BUG #16264: Server closed the connection unexpectedly

Started by PG Bug reporting formabout 6 years ago4 messagesbugs
Jump to latest
#1PG Bug reporting form
noreply@postgresql.org

The following bug has been logged on the website:

Bug reference: 16264
Logged by: Robin Duquette
Email address: research@pyxidr.com
PostgreSQL version: 12.2
Operating system: macOS version 10.15.3
Description:

I just installed postgresql 12.2 (from 12.1) and I get many "server closed
the connection unexpectedly" when executing queries in pgAdmin or using
psycopg2 (in Python). I didn't get this issue with 12.1.

#2Tom Lane
tgl@sss.pgh.pa.us
In reply to: PG Bug reporting form (#1)
Re: BUG #16264: Server closed the connection unexpectedly

PG Bug reporting form <noreply@postgresql.org> writes:

I just installed postgresql 12.2 (from 12.1) and I get many "server closed
the connection unexpectedly" when executing queries in pgAdmin or using
psycopg2 (in Python). I didn't get this issue with 12.1.

This might well be a bug, but there's nothing we can do about it with
no details. There's some advice about submitting useful bug reports
here:

https://wiki.postgresql.org/wiki/Guide_to_reporting_problems

regards, tom lane

#3Robin Duquette
robin.duquette@pyxidr.com
In reply to: Tom Lane (#2)
Re: BUG #16264: Server closed the connection unexpectedly

Thanks Tom for your prompt response and my apologies for the lack of
details (indeed, I didn't give you much to help you!). These are what I can
tell you, let me know if you have any questions.
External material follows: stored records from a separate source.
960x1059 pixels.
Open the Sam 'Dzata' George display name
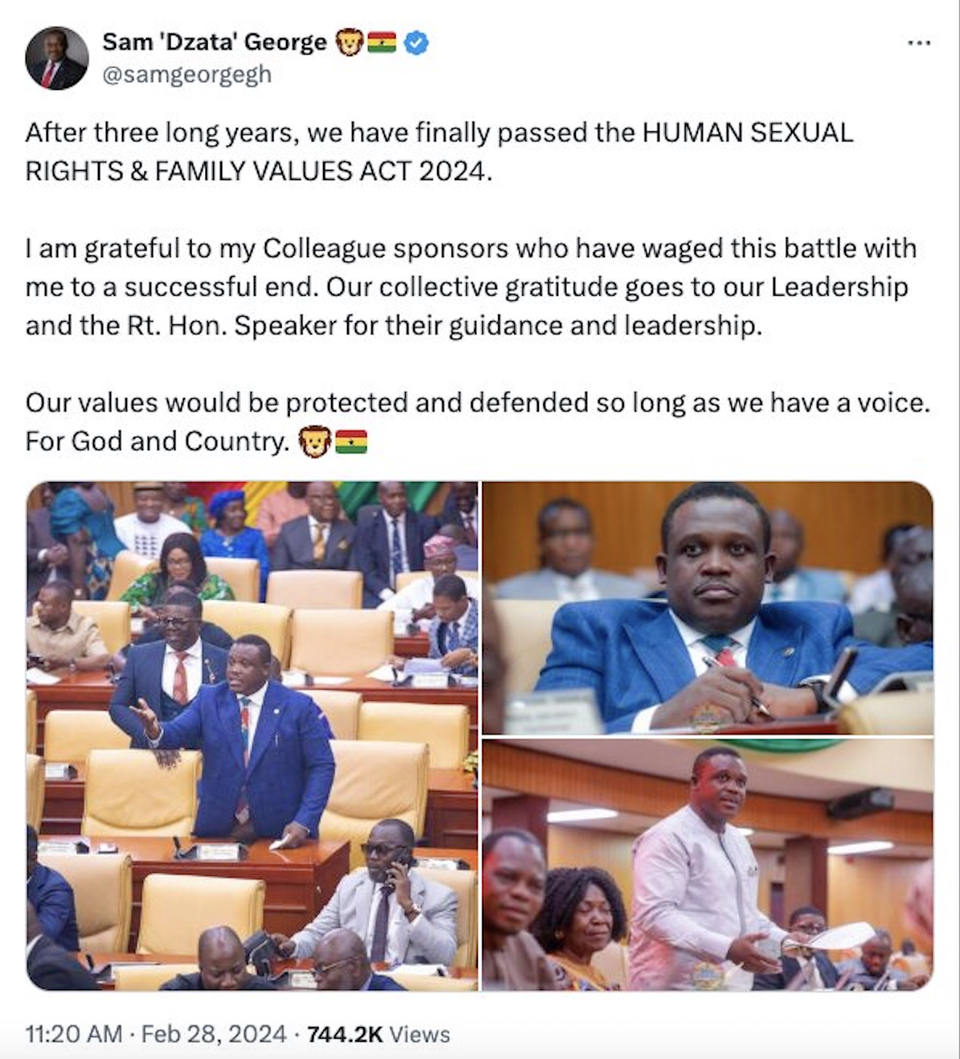pyautogui.click(x=214, y=42)
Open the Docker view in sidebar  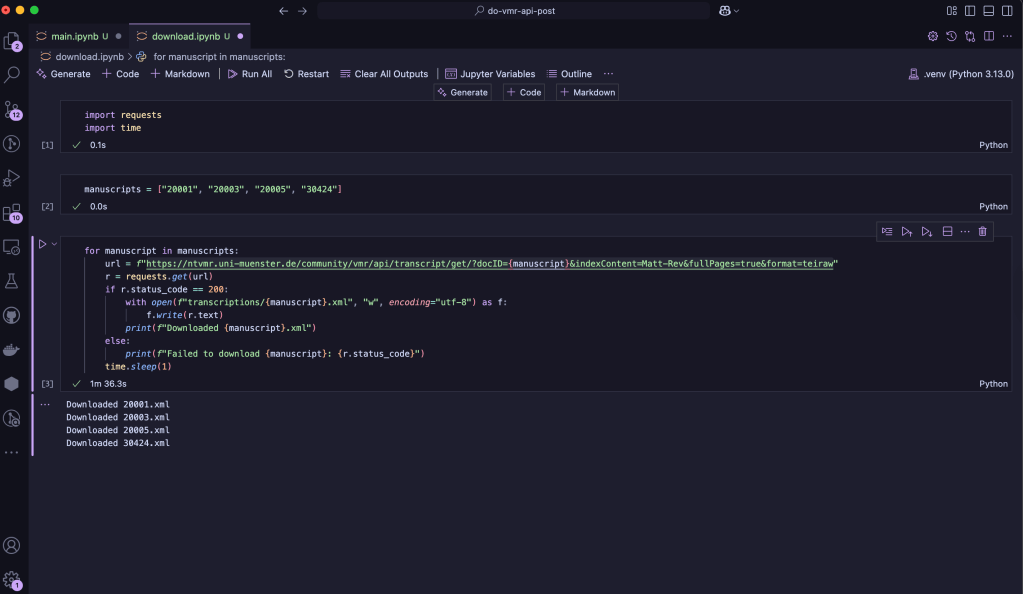(x=12, y=350)
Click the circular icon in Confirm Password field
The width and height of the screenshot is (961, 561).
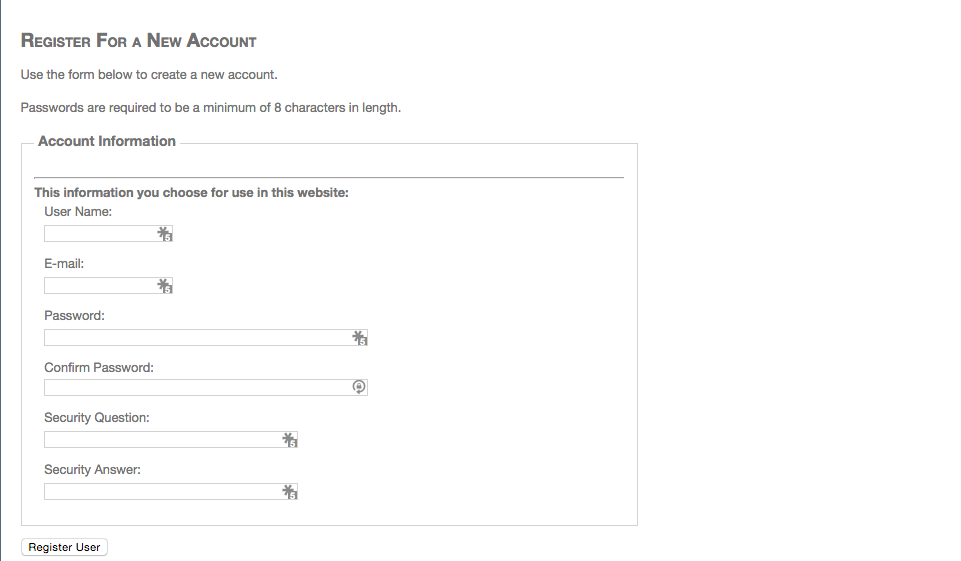click(360, 388)
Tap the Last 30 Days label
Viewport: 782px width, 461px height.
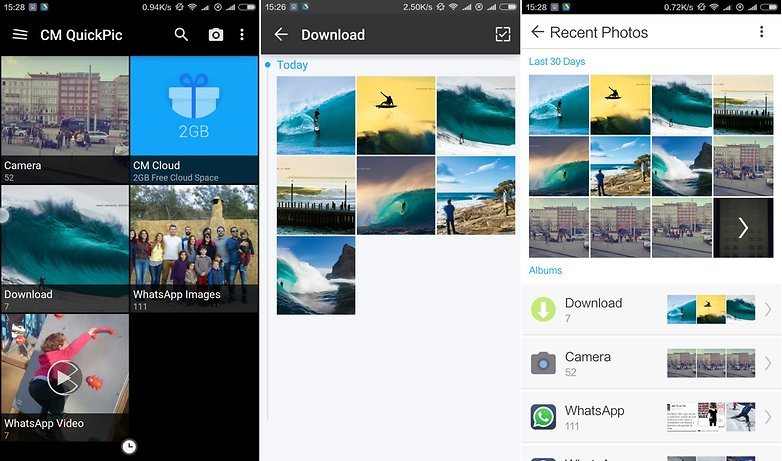click(x=557, y=62)
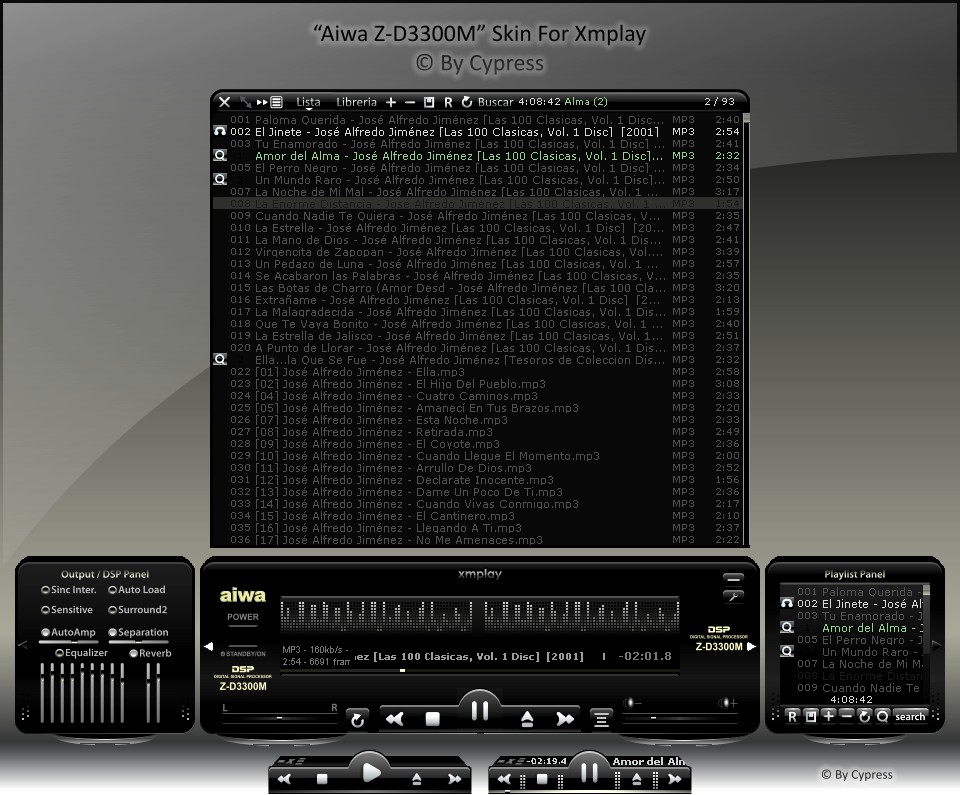Switch to the Libreria tab

(356, 101)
1. I'm running macOS 10.15.3
2. Everything was working fine with PostgreSQL version 12.1 and since
I have installed 12.2 on two machines (with identical os), many queries
induce server process to get terminated by signal 9 (according to log).
This is the case on the two machines that I'm running 12.2 Unfortunately,
the log doesn't say more than that (see below an extract).
3. I have used the installer certified by EnterpriseDB to
install PostgreSQL
4. I didn't make any changes to the postgresql.conf file
5. The issue shows up with pgAdmin 4 and psycopg2 (Python 3.7).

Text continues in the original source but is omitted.